Screenshot grounding data:
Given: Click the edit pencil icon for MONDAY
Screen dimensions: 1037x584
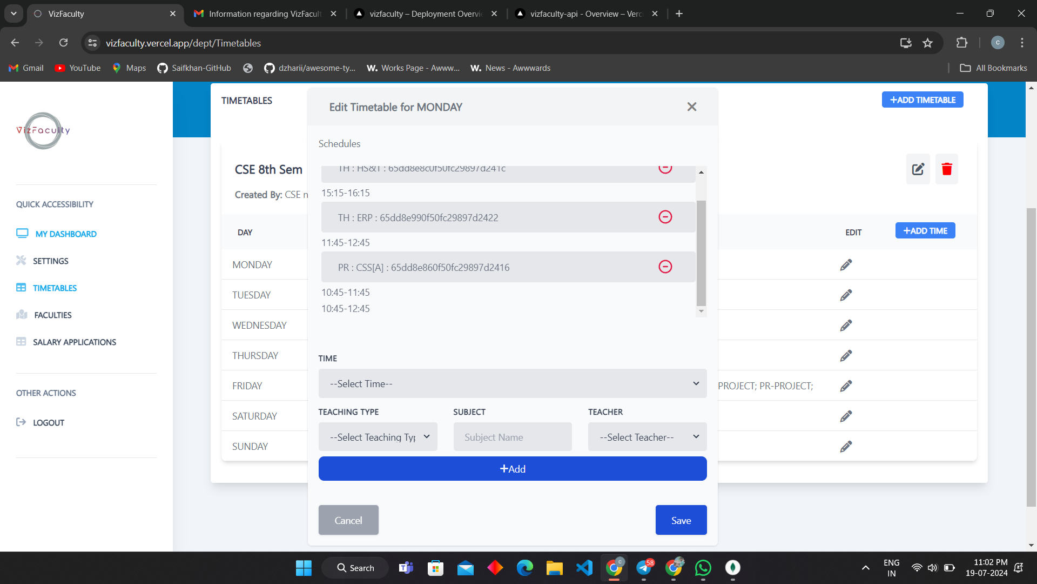Looking at the screenshot, I should click(846, 264).
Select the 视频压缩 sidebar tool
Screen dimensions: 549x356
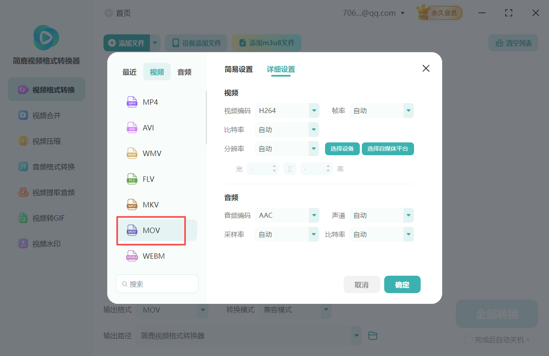coord(46,141)
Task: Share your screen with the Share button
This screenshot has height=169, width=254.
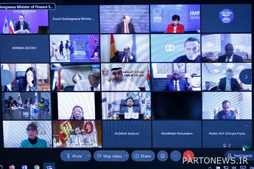Action: [143, 156]
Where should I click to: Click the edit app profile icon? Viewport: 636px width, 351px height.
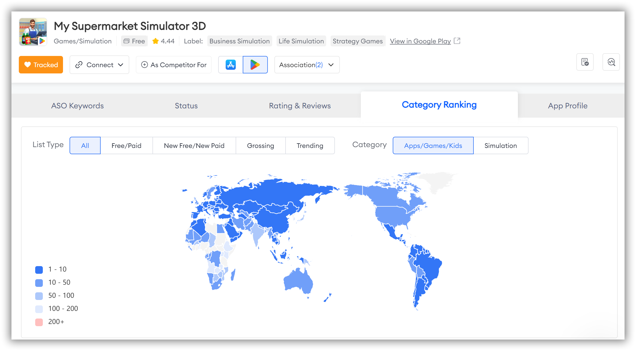point(586,64)
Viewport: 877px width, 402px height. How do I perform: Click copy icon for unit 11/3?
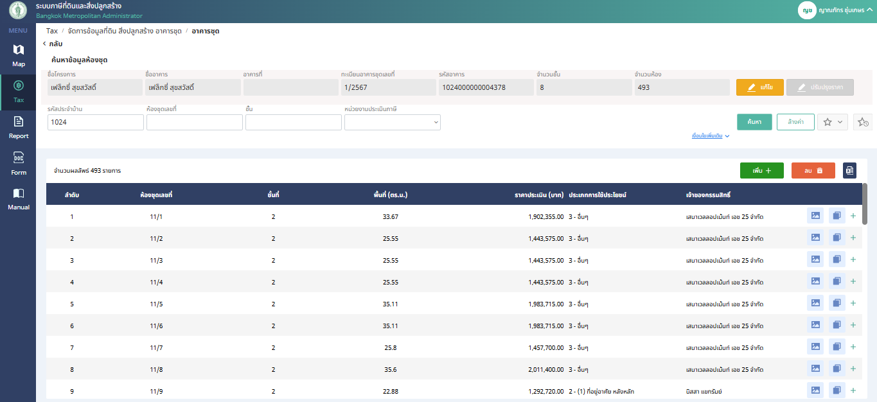click(837, 259)
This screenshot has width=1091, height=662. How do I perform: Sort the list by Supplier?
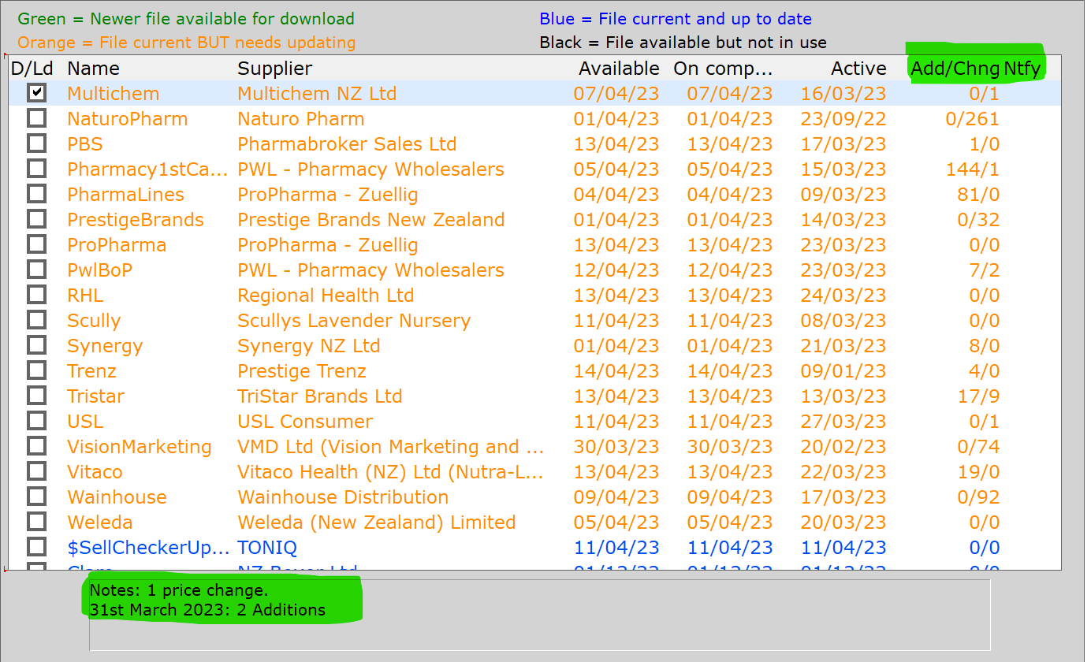pos(274,69)
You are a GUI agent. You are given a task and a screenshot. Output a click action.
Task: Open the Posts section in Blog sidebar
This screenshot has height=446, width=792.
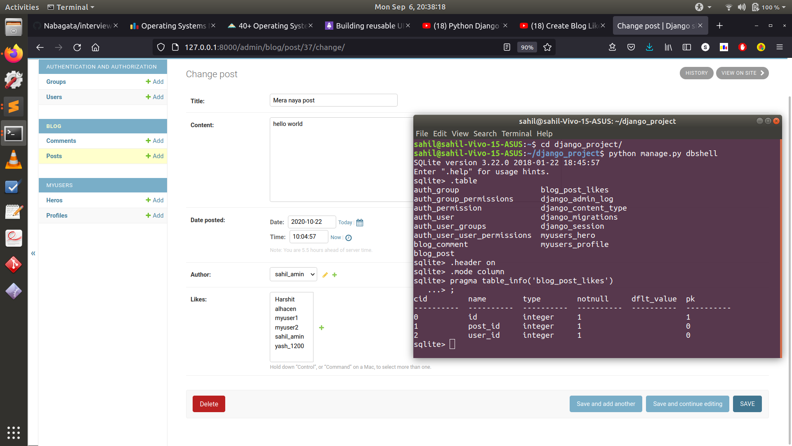54,156
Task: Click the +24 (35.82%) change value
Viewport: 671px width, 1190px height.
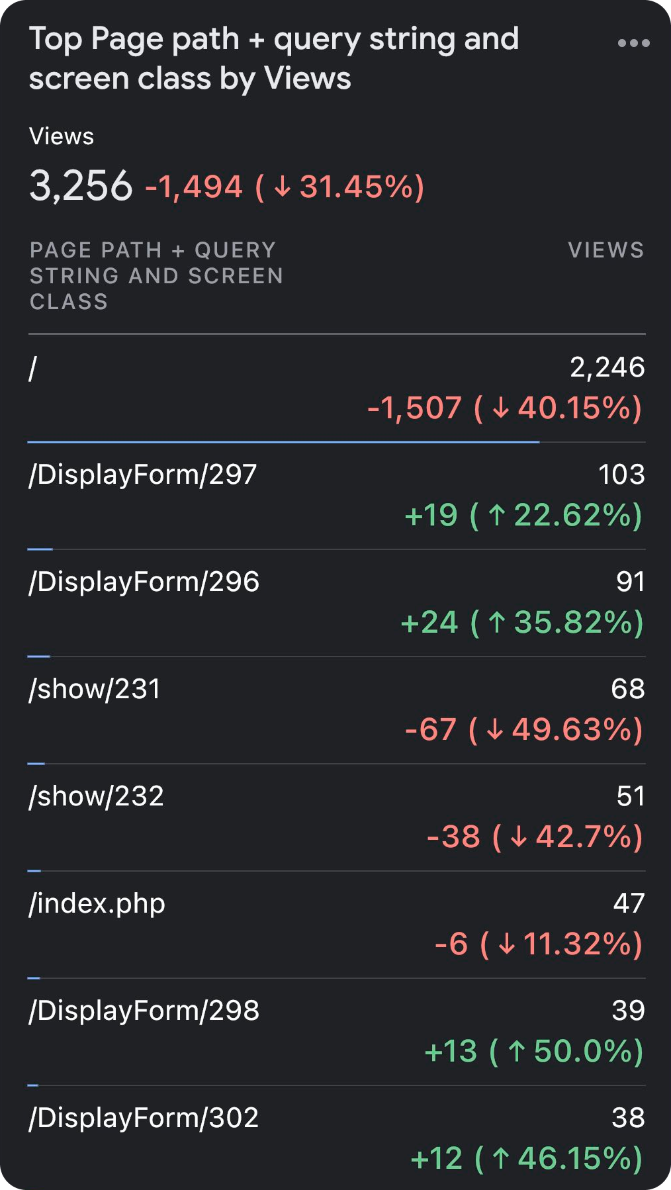Action: click(522, 622)

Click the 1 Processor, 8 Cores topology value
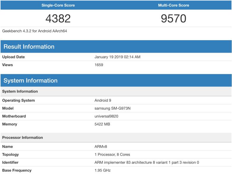pyautogui.click(x=112, y=155)
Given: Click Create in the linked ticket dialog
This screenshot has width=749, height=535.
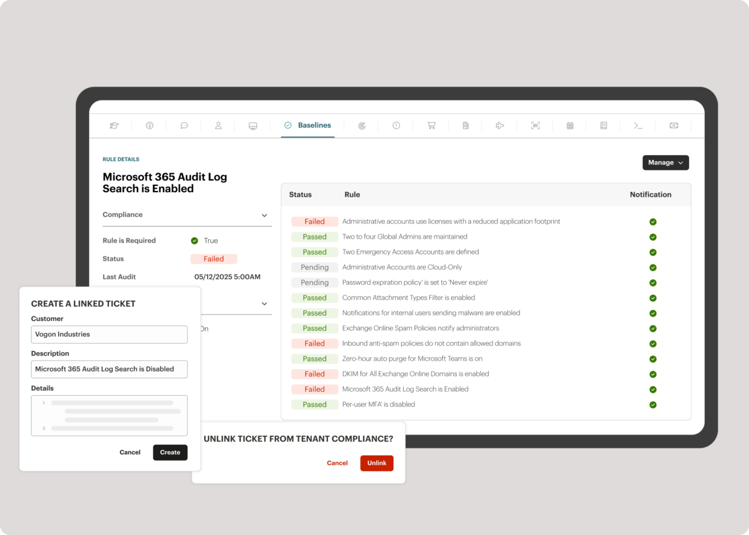Looking at the screenshot, I should pos(170,452).
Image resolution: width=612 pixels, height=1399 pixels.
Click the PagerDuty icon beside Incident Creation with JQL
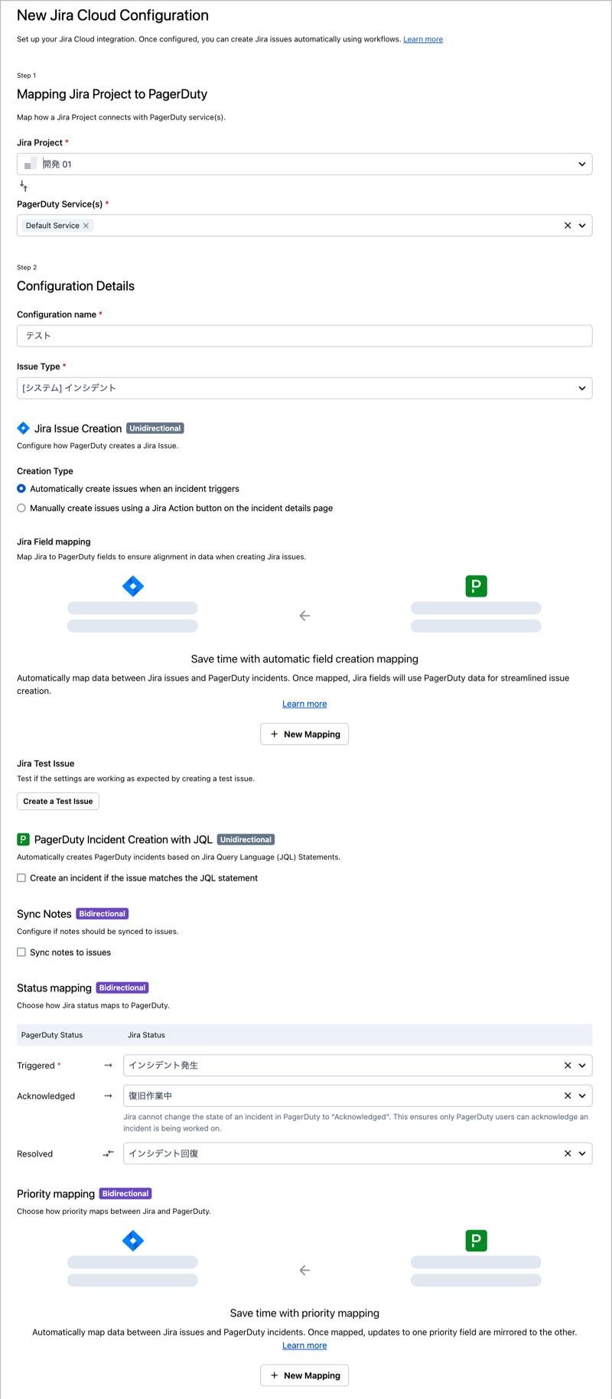click(x=23, y=840)
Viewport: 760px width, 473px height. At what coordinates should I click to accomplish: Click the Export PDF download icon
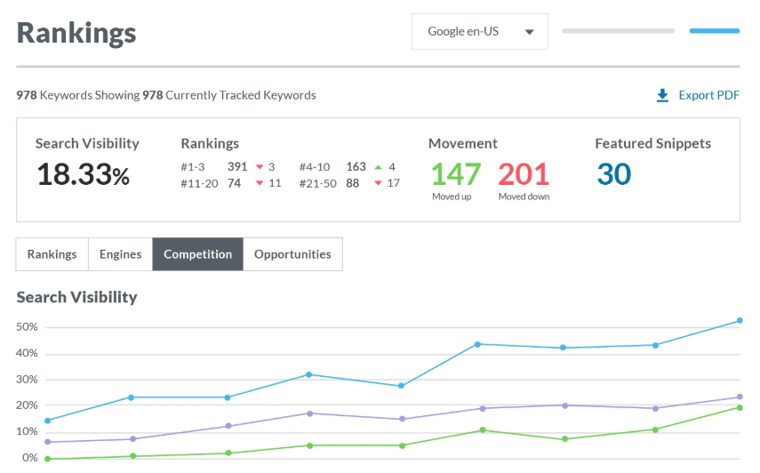click(662, 95)
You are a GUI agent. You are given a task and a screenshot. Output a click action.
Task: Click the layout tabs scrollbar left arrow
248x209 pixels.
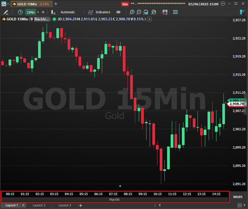160,205
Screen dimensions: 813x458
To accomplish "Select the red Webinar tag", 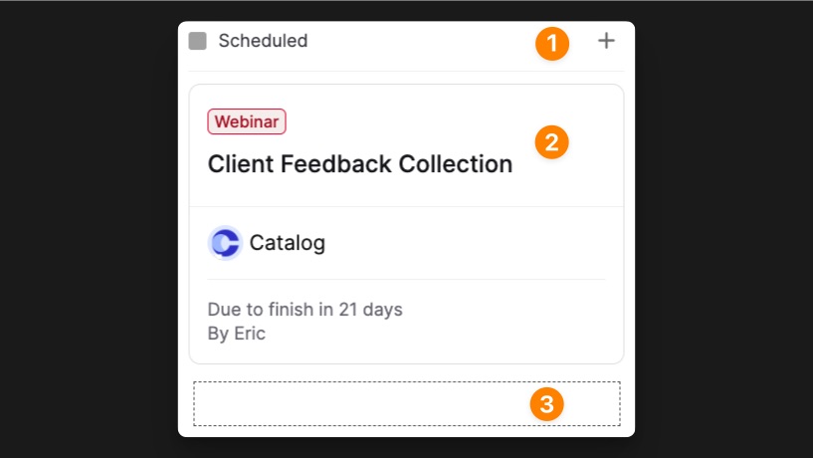I will pyautogui.click(x=247, y=121).
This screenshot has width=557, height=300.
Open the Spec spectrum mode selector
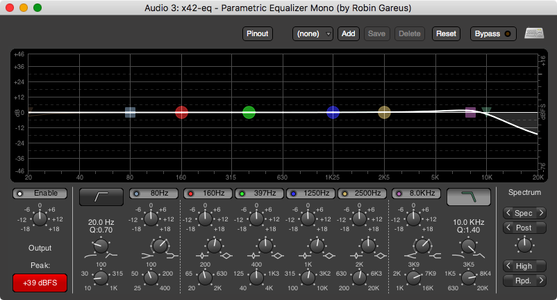[525, 213]
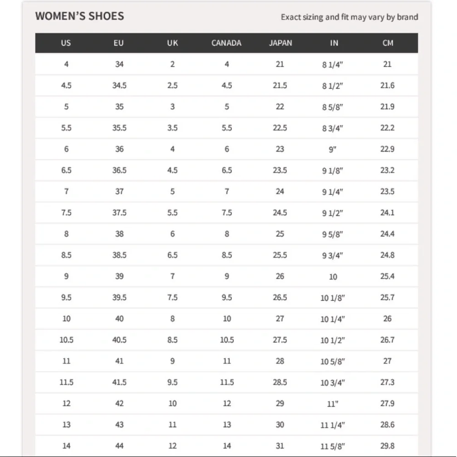Viewport: 457px width, 457px height.
Task: Click the IN column header
Action: pyautogui.click(x=334, y=43)
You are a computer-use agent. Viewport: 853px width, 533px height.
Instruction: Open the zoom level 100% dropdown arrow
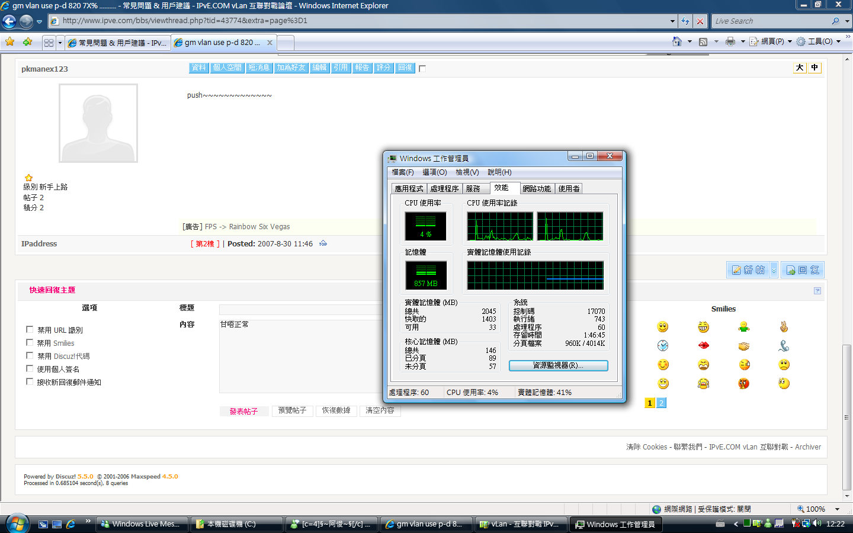837,509
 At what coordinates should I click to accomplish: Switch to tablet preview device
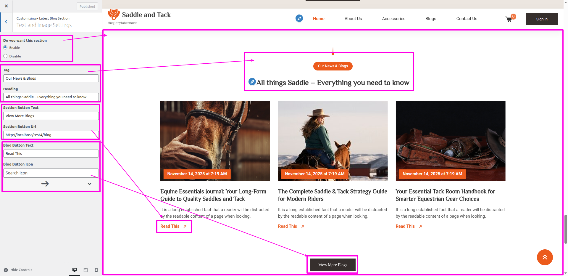tap(85, 270)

_YOUR INSTRUCTIONS_:
Show every line of the entries above where the word "sidebar" occurs.

_REPLY_:
Select the 视频压缩 sidebar tool
Task: Open the Posts section in Blog sidebar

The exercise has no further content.